THE INPUT

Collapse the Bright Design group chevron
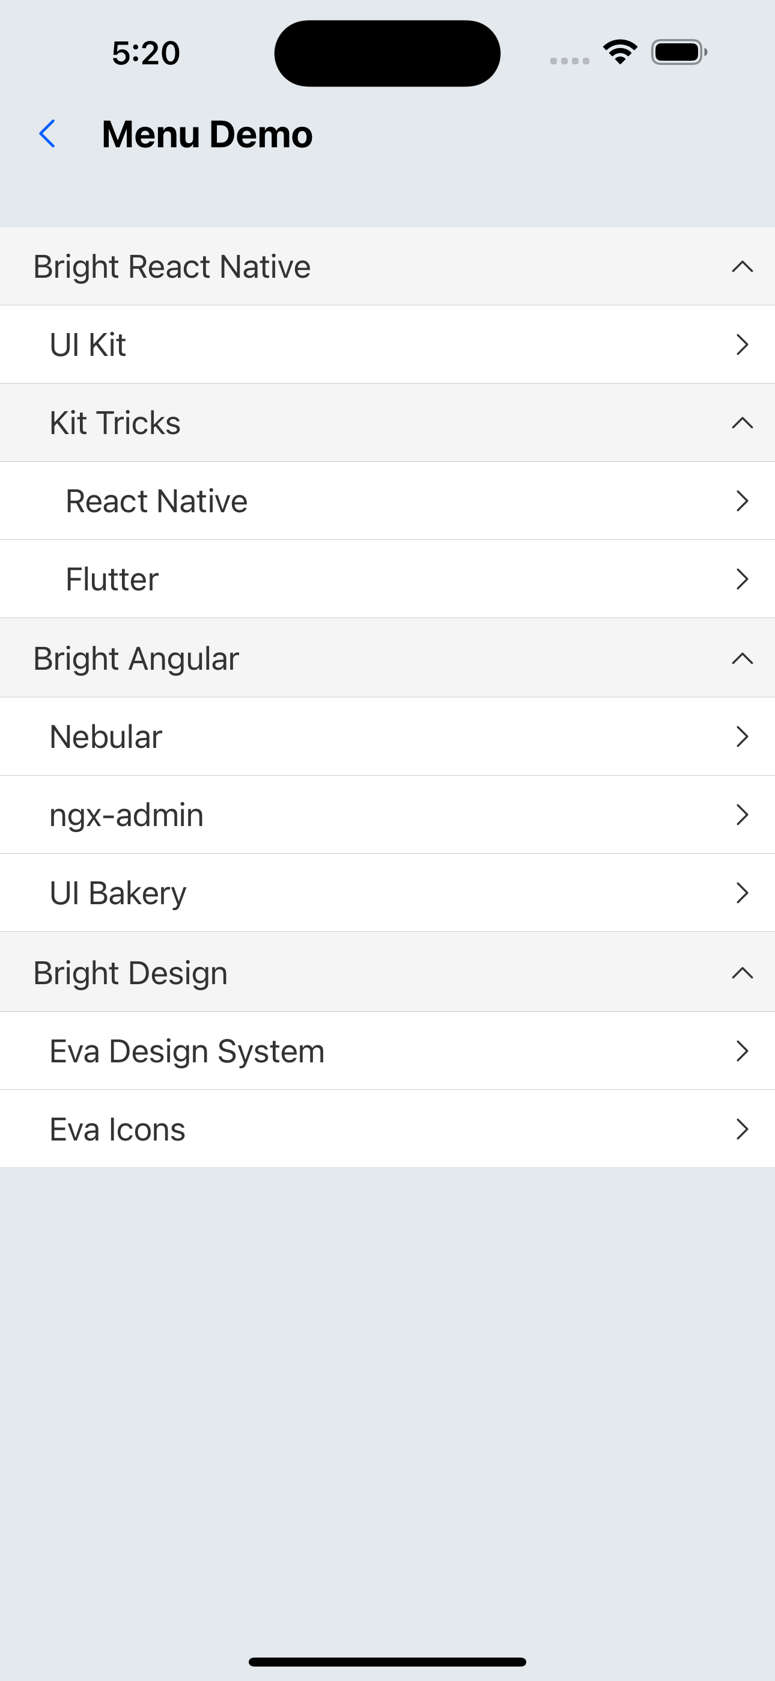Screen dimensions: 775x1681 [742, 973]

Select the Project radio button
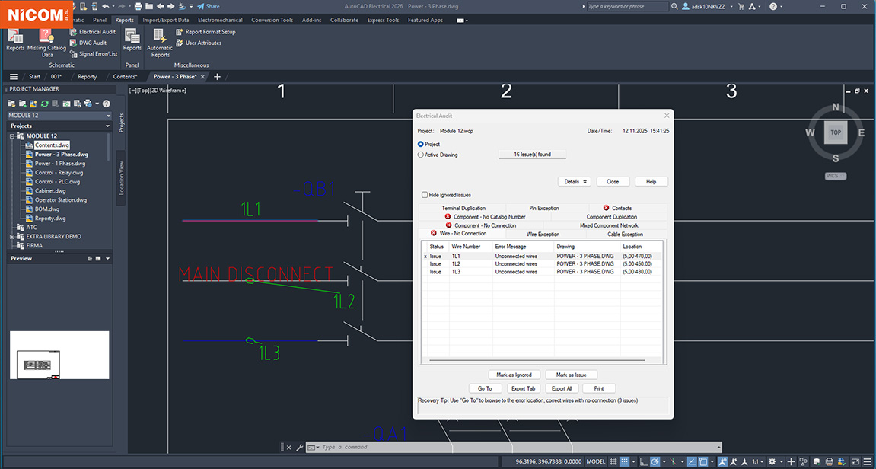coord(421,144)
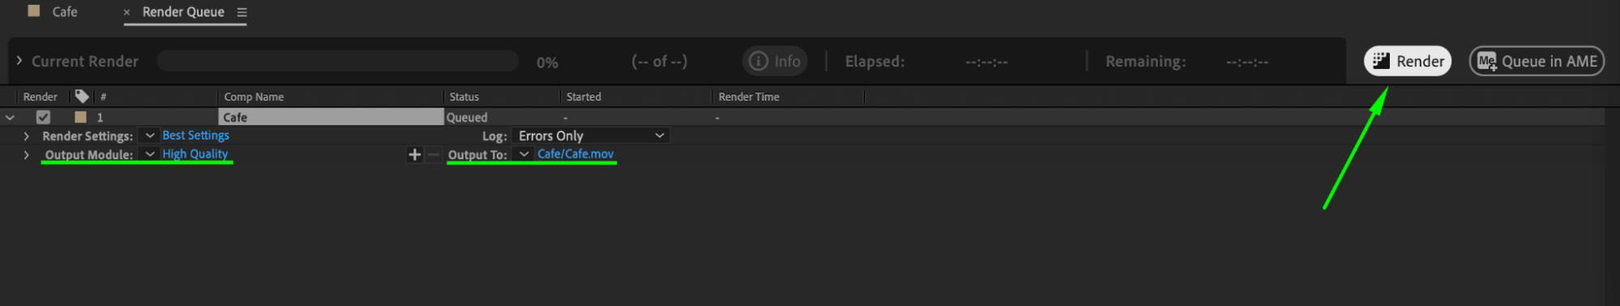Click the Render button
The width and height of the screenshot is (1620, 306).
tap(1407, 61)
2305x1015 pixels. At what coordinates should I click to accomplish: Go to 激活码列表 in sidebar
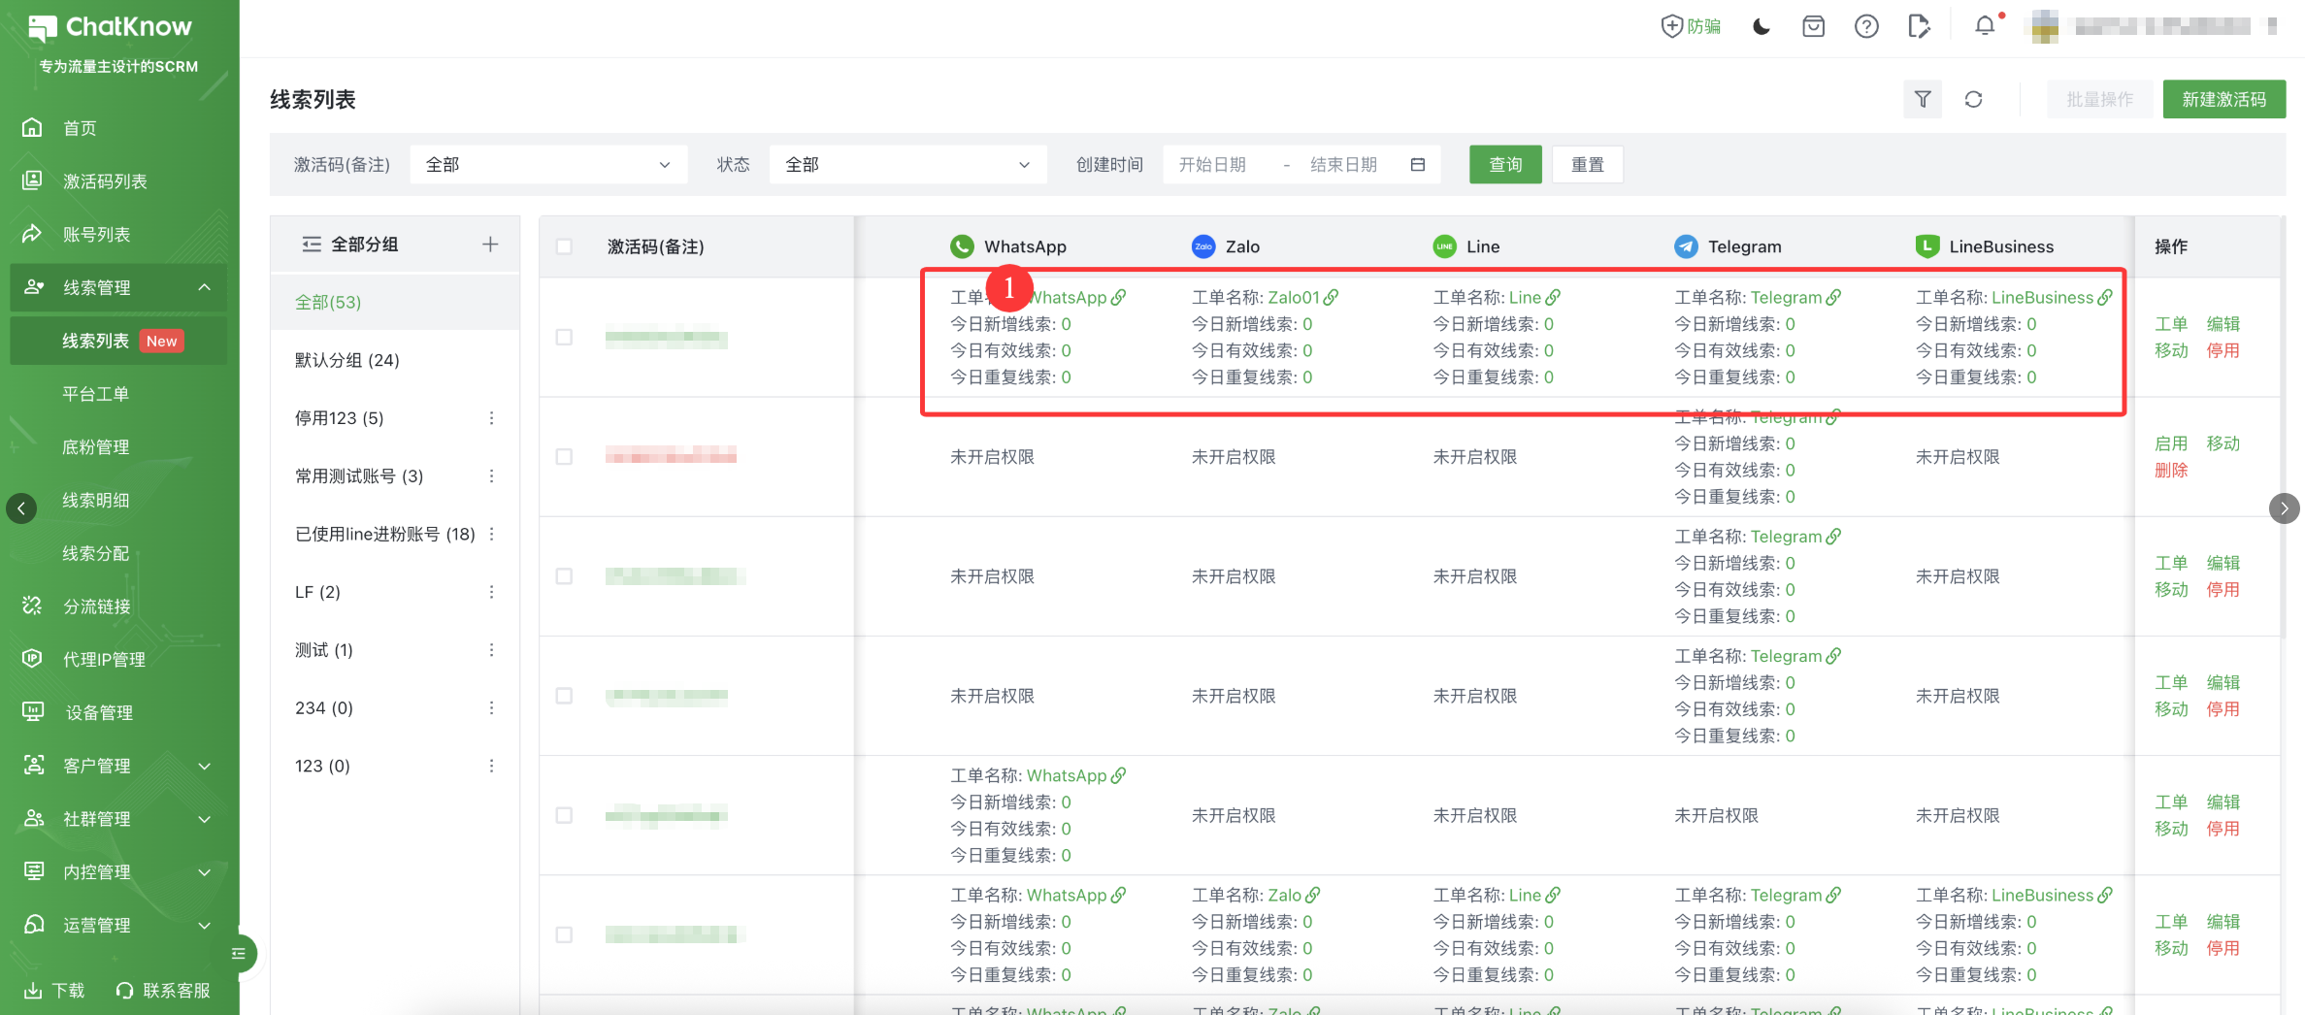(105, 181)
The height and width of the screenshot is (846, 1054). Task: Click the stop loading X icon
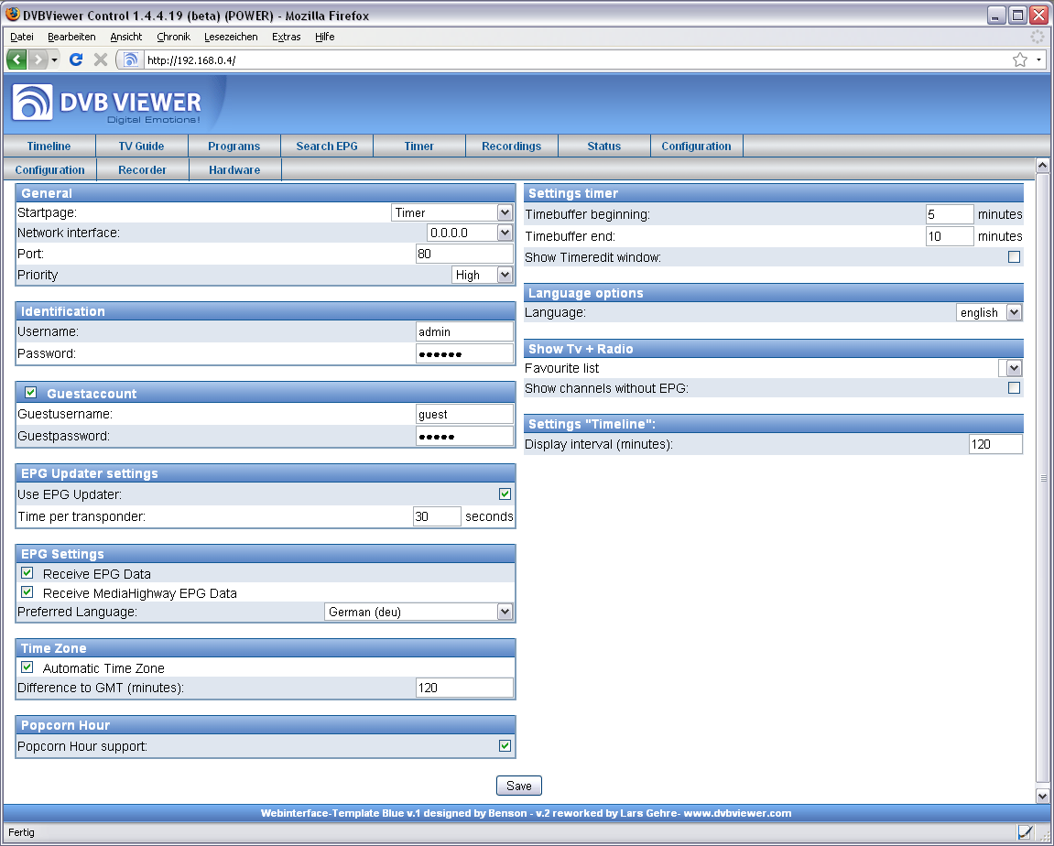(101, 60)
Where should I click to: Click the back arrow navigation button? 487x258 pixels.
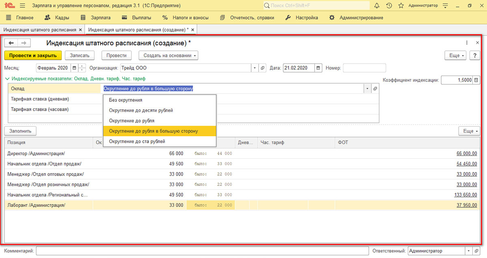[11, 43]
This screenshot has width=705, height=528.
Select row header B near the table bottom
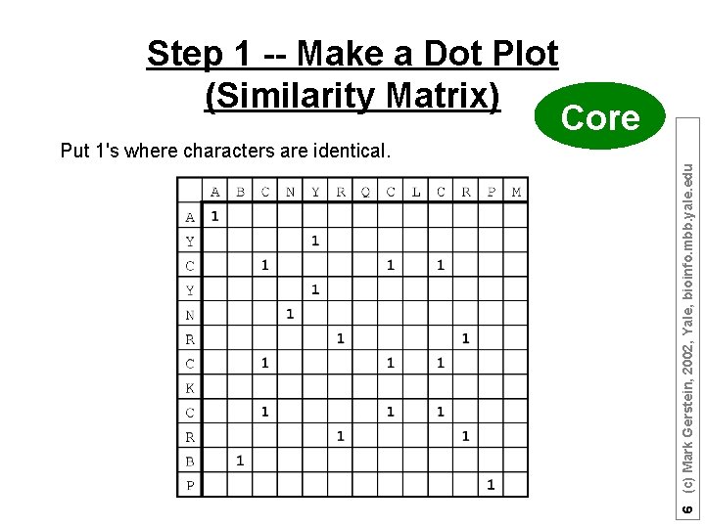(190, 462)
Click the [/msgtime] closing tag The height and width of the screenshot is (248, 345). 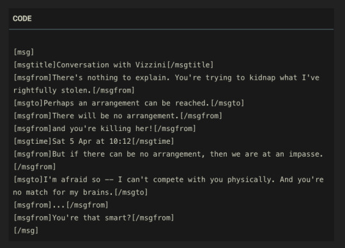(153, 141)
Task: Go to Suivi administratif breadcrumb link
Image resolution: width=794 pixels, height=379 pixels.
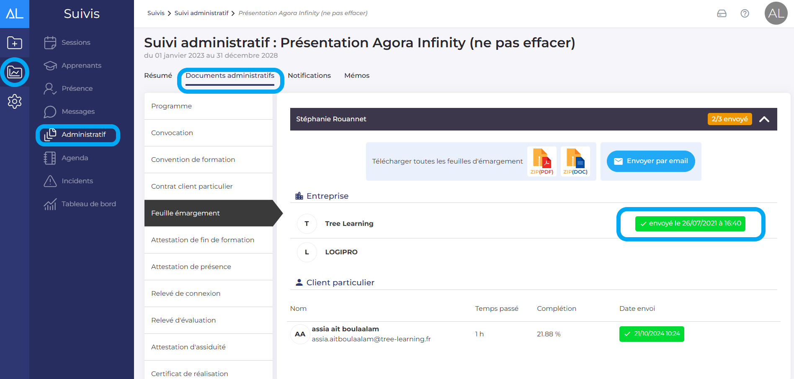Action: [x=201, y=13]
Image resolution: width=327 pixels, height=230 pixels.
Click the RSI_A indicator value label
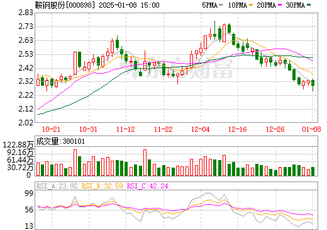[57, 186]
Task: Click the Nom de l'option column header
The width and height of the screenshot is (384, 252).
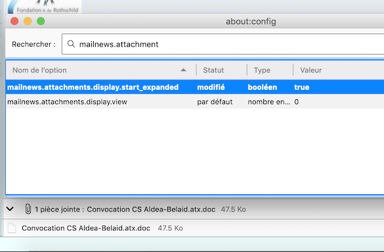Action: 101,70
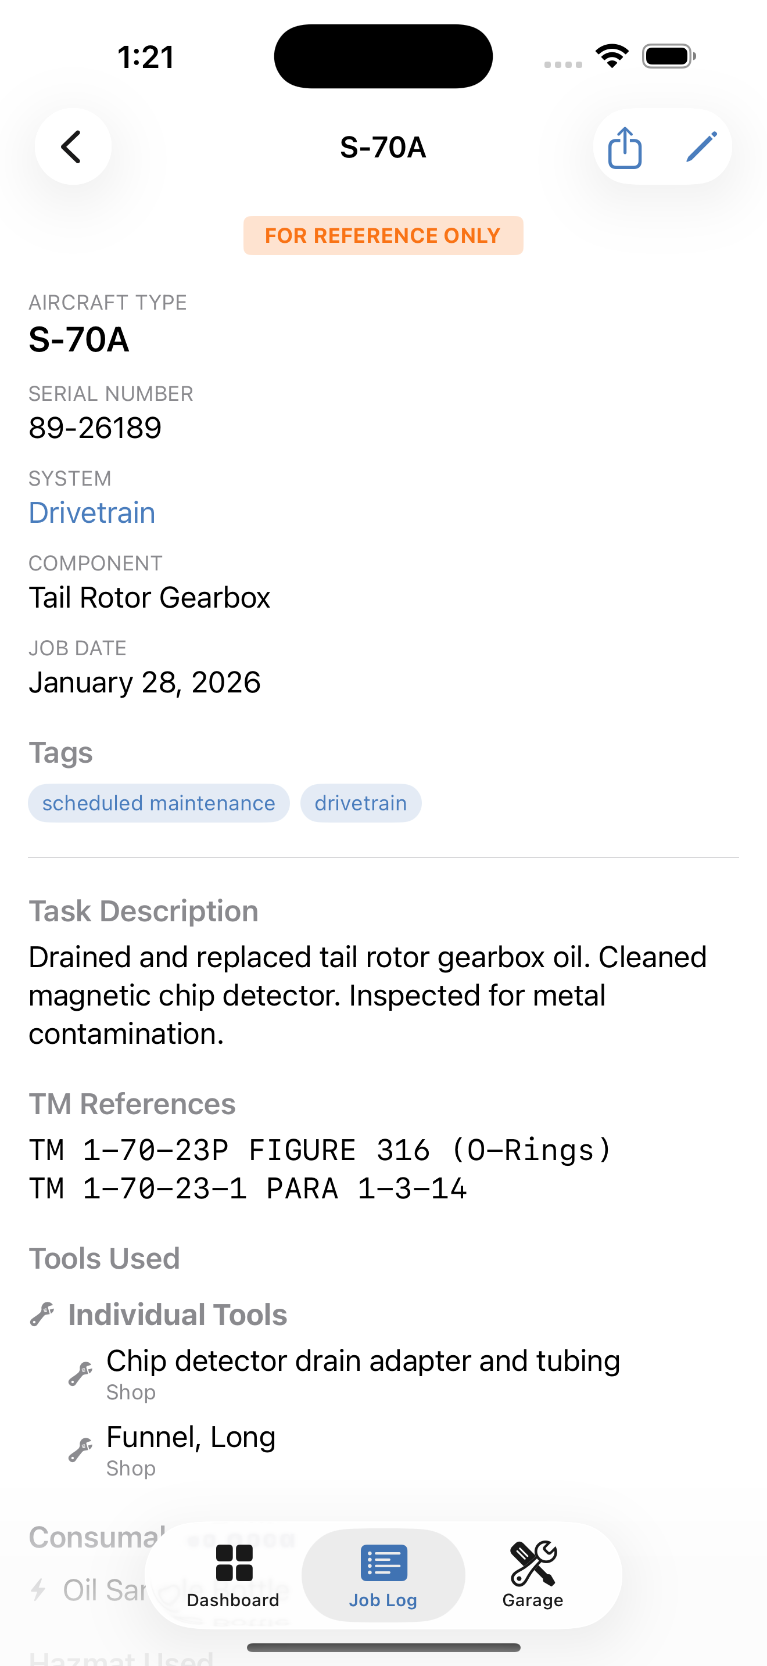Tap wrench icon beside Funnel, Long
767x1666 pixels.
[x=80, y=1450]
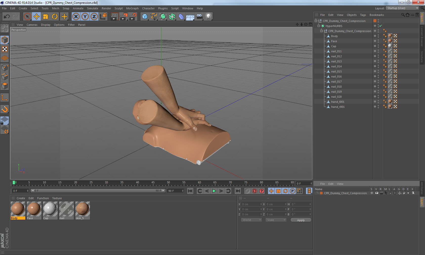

YOUR TASK
Transcribe exactly the lines from the one holding "Image resolution: width=327" through the final line of the material above, both ends included; any pictures should be dropped.

PROBLEM SOLUTION
Image resolution: width=327 pixels, height=230 pixels.
Click the RSI_A indicator value label
[57, 186]
Task: Click the Nom de l'option column header
The width and height of the screenshot is (384, 252).
Action: 101,70
Tap wrench icon beside Funnel, Long
767x1666 pixels.
[x=80, y=1450]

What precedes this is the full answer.